--- begin ---

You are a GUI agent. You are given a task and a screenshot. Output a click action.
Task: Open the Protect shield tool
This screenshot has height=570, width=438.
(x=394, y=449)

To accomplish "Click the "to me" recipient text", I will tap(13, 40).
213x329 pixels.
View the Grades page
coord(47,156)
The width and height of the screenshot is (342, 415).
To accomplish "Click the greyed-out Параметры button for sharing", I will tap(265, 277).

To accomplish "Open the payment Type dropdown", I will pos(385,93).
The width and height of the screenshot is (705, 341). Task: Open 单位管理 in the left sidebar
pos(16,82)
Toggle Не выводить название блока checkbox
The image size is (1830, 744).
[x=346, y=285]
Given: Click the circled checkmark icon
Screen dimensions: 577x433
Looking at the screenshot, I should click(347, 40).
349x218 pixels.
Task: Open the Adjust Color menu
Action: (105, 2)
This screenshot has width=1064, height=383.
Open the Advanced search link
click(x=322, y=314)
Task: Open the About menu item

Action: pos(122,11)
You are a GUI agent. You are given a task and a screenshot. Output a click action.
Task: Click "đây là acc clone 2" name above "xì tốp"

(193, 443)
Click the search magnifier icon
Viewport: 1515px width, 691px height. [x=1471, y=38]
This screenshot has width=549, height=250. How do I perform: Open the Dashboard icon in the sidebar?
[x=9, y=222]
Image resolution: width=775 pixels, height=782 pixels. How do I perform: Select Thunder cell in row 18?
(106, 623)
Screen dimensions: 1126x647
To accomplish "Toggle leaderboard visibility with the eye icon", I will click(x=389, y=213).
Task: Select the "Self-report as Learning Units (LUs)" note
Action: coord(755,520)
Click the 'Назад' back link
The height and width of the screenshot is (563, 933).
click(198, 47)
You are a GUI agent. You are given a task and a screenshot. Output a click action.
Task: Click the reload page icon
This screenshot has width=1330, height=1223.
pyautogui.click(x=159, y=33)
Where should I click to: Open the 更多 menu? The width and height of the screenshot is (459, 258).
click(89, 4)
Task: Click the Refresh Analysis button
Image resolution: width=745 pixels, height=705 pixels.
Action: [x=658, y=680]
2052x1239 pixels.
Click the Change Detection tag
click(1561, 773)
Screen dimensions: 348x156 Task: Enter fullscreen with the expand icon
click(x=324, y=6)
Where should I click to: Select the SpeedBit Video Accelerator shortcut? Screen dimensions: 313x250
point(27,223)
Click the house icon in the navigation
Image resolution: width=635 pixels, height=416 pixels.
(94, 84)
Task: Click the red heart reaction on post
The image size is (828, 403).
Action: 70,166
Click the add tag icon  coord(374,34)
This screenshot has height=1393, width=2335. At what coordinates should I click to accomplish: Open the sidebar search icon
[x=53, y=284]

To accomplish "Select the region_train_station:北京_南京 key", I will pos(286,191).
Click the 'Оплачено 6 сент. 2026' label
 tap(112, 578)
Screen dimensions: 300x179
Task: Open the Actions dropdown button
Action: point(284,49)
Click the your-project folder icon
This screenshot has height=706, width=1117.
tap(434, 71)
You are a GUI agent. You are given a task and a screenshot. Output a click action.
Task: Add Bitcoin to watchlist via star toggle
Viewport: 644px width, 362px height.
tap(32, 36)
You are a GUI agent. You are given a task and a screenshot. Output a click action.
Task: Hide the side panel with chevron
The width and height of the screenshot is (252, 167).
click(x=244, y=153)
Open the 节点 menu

--- end ---

* **Instructions for the task**: Reproduce the material from its first line through the line containing "coord(47,156)", inclusive, switching "Grades" to "Scores" and leaving all else unchanged. Give only those lines.

* **Answer to the task**:
You are a GUI agent. You are given a task and a screenshot. Output a click action.
Task: Open the Protect shield tool
This screenshot has height=570, width=438.
(x=394, y=449)

To accomplish "Click the "to me" recipient text", I will tap(13, 40).
213x329 pixels.
View the Scores page
coord(47,156)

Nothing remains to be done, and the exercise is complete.